Stored items:
* * * * *

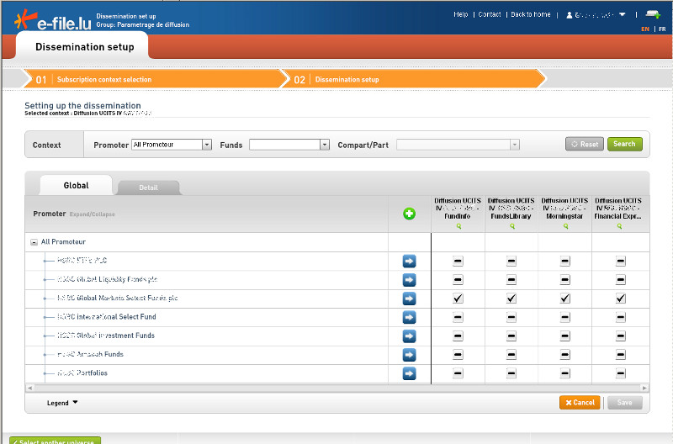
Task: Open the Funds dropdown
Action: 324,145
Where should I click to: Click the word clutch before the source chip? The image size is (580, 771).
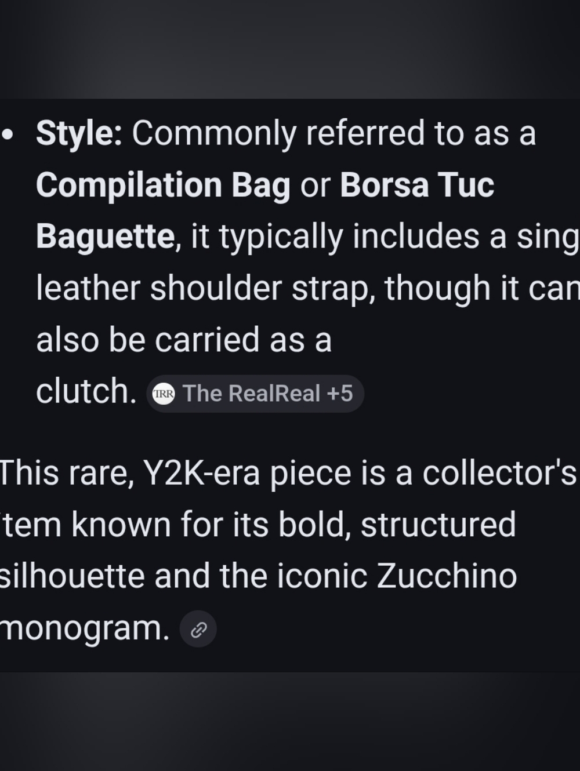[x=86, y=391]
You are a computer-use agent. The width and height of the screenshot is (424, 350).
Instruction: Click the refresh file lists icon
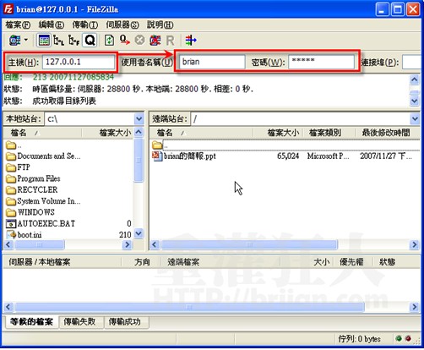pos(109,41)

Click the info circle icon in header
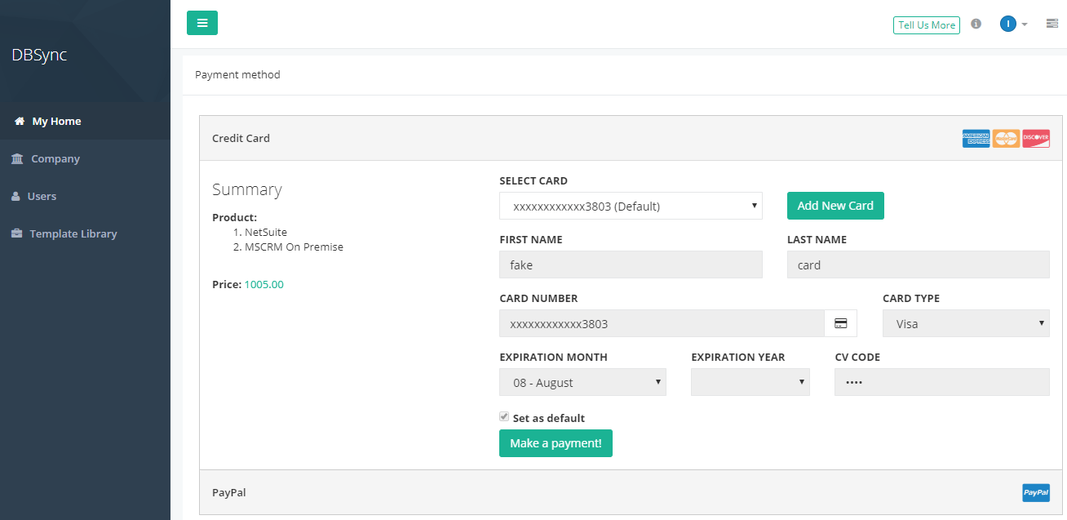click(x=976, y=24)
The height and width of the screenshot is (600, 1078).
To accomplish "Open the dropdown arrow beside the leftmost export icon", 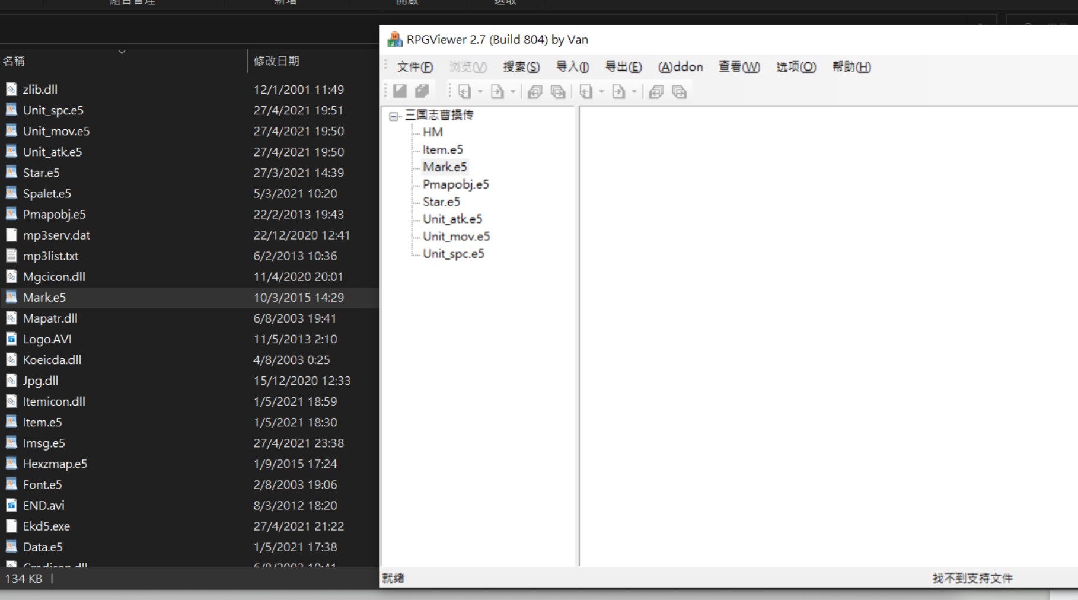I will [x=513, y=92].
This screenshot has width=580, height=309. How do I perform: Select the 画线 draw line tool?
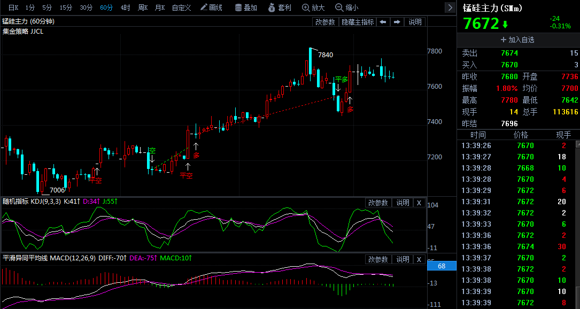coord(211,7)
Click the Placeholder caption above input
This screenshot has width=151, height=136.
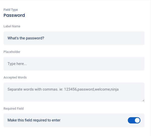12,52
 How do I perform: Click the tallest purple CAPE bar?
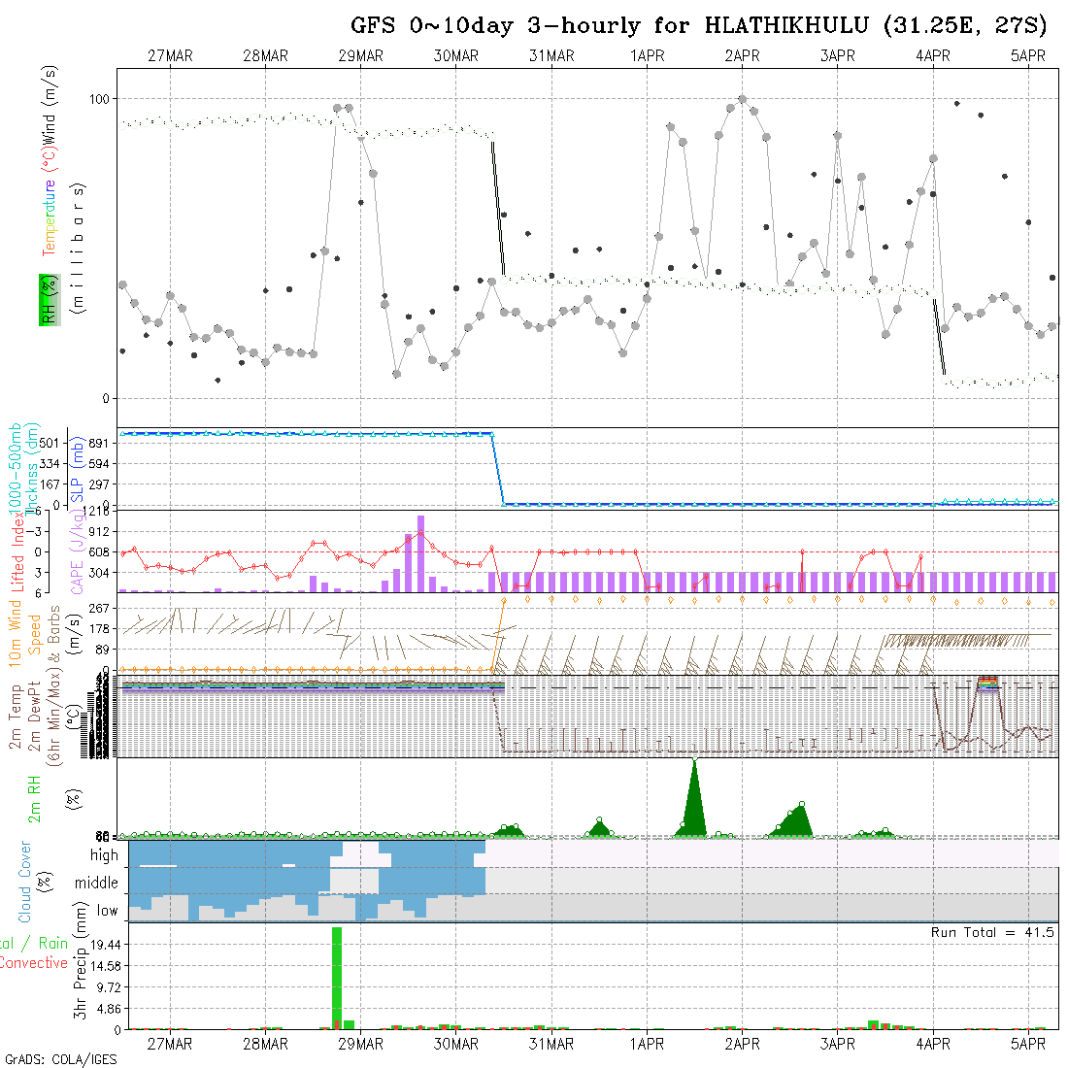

* * * * *

_WORK TASK_: Print exactly the line containing "This screenshot has width=151, height=136." and every line after it through the final line above, and leave all pictures out.

_ANSWER SECTION_:
This screenshot has width=151, height=136.
12,52
 How do I perform: Click the tallest purple CAPE bar?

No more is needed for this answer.